UK Biobank has a smaller cohort but deeper and more reliable data.

All UK Biobank participants were tested for blood pressure, bone mineral density, grip strength, BMI, etc. The last 200,000 participants underwent detailed tests of cognitive function [1].

23andMe asks customers for health information, but self-reports are not usually as reliable as the clinician-administered tests done in UK Biobank.

[1] https://www.ncbi.nlm.nih.gov/pmc/articles/PMC6451771/

eweitz · on June 8, 2019

23andMe is CLIA certified and FDA authorized, and makes many medical claims. From [1]:

"CLIA certification and CAP accreditation 23andMe laboratory testing is done in U.S. laboratories certified to meet CLIA (Clinical Laboratory Improvement Amendments of 1988) standards, including qualifications for individuals performing testing and other standards to ensure the accuracy and reliability of results.
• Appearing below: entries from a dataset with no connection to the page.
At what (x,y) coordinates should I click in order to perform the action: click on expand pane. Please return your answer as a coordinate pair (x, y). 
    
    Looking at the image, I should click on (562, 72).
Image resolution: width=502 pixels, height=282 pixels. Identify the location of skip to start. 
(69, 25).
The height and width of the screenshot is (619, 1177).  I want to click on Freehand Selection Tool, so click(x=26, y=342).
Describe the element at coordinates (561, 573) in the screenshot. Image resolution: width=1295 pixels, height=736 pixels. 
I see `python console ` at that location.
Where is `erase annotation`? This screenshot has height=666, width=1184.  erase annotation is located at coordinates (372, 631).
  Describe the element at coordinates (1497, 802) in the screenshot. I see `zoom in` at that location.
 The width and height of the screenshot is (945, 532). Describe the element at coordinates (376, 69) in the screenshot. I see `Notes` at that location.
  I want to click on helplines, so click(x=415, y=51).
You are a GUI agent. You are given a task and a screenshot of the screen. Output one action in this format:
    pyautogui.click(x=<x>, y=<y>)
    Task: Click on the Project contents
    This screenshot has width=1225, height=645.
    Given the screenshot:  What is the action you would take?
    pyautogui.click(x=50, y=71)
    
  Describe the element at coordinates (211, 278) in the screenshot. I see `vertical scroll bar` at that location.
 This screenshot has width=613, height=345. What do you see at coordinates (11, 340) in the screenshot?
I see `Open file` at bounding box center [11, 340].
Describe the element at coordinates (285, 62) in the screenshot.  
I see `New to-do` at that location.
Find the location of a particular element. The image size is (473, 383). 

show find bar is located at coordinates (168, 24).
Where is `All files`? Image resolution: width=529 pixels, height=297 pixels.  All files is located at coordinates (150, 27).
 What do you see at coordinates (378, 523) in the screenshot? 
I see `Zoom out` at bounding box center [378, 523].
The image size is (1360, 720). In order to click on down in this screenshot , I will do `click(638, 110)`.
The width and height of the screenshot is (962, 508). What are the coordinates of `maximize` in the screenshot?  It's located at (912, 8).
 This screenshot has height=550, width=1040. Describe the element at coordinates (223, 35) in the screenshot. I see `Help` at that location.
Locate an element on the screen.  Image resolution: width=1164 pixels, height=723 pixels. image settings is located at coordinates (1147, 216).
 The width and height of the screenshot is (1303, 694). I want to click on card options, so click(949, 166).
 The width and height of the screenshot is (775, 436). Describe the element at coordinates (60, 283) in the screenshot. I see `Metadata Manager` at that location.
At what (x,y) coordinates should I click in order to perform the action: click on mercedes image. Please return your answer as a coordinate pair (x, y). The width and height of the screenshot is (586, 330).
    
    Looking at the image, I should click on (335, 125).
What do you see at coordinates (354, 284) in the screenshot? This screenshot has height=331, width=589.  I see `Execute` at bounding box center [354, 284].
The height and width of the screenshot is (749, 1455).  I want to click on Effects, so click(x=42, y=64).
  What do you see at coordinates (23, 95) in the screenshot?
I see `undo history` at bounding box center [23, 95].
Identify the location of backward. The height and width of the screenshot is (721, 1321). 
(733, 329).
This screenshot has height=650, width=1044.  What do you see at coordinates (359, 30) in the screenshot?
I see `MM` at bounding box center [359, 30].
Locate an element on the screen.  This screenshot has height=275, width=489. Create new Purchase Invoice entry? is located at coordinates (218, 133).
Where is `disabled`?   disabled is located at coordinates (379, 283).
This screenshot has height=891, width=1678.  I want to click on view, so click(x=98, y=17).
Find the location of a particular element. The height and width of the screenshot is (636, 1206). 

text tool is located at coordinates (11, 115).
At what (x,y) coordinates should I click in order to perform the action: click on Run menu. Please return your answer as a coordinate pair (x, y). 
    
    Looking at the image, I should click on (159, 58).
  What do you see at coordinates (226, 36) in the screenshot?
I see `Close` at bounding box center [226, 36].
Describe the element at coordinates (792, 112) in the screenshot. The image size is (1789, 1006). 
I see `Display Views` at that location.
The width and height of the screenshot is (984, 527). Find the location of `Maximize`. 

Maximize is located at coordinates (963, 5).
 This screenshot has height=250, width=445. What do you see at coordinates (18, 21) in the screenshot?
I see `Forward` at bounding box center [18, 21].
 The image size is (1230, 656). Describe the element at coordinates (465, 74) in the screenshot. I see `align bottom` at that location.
The laboratory is also accredited by the College of American Pathologists (CAP), which has served as a model for various federal, state, and private laboratory accreditation programs throughout the world."

FDA authorizations for 23andMe's personal genome service are available online, e.g. [2] for Alzheimer's disease risk reporting based on the E4 variant of the APOE gene.

The company also offers ancestry reports, which are not clinical and thus covered by CLIA. But medical claims in 23andMe's health reports do comply with CLIA and other regulations.

1. https://medical.23andme.com/dna-kits/#clia

2. https://www.accessdata.fda.gov/cdrh_docs/pdf16/DEN160026.pdf

astazangasta · on June 8, 2019

Hmm, news to me. In any case the point still stands that you can do SNP sequencing without being CLIA certified.